17. Lutego
Święty Sylwin z Auchy, biskup
(718.)
Pochodził Sylwin z bardzo dostojnego rodu ziemi Toulose; życie
jego przypada na czasy króla frankońskiego Chylderyka II.; na jego to dworze
pierwsze spędził lata swej młodości. Zamierzał nawet wstąpić w związki
małżeńskie; już wszystko do uroczystości tej prawie było przygotowane, kiedy
natchnienie Boże tak poruszyło umysł i serce młodego dworzanina królewskiego,
że postanowił wszystko porzucić, aby w myśl obietnic Chrystusowych za
naśladowanie Jezusa przez opuszczenie tego, co uchodzi w oczach świata za
najdroższe, stokrotną kiedyś odebrać nagrodę.
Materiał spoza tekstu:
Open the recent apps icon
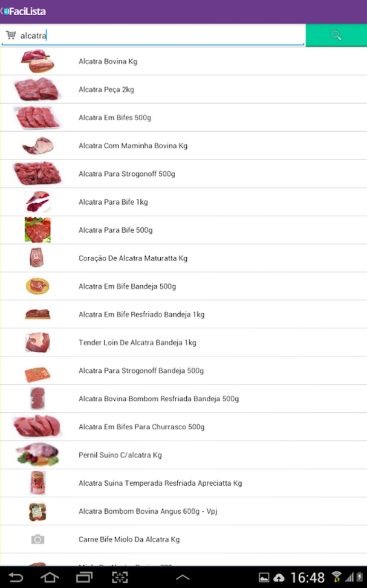The image size is (367, 588). click(84, 577)
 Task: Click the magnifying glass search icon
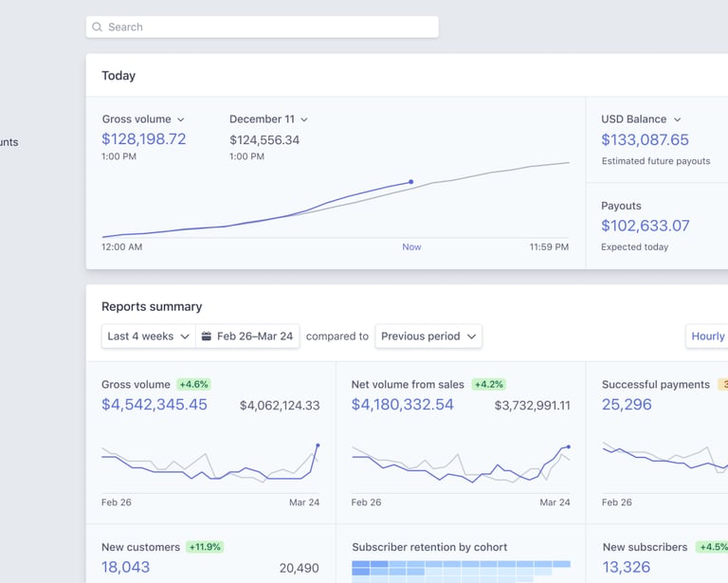(98, 27)
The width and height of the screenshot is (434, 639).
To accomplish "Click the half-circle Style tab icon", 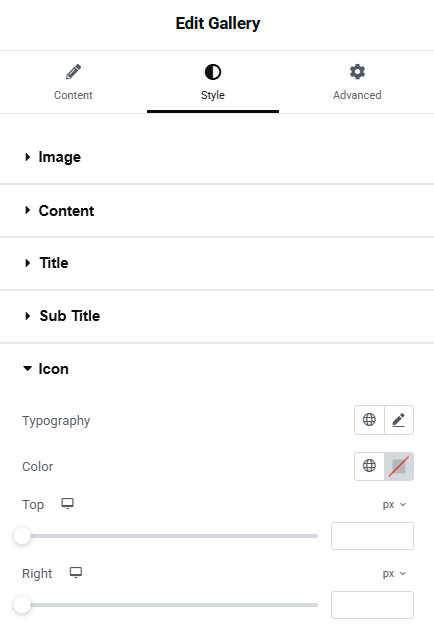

Zdaje się, że w Rzymie, dokąd udał się z pobożności, otrzymał święcenie
biskupie bez oznaczenia ściślejszego dyecezyi; był więc biskupem wędrownym,
jakich wówczas nieraz święcono, aby pomiędzy niewiernymi głosili wiarę
Chrystusową. Przypisują wprawdzie Sylwinowi stolicę biskupią w Toulouse, a
raczej w Terouane w Belgii, ale tylko dlatego, że właśnie to ostatnie
biskupstwo było widownią niespożytej działalności naszego świętego.
Głoszą chwałę cnót osobistych św. Sylwina; głoszą jego zasługi przez
liczbę dusz pozyskanych dla Jezusa. Dla swych więc przymiotów zażywał u
wszystkich prawdziwej miłości, jakoby ojciec ukochany, zażywał szacunku i
poważania, jakoby pan sprawiedliwy, a słusznie otaczała go niezwykła w
wszystkich sercach powaga, kiedy wszystkich przewyższał dobrymi uczynkami,
przed wszystkimi celował pokorą, wszystkich kochał jako braci i synów bez
względu nad pochodzenie, stosunki i okoliczności.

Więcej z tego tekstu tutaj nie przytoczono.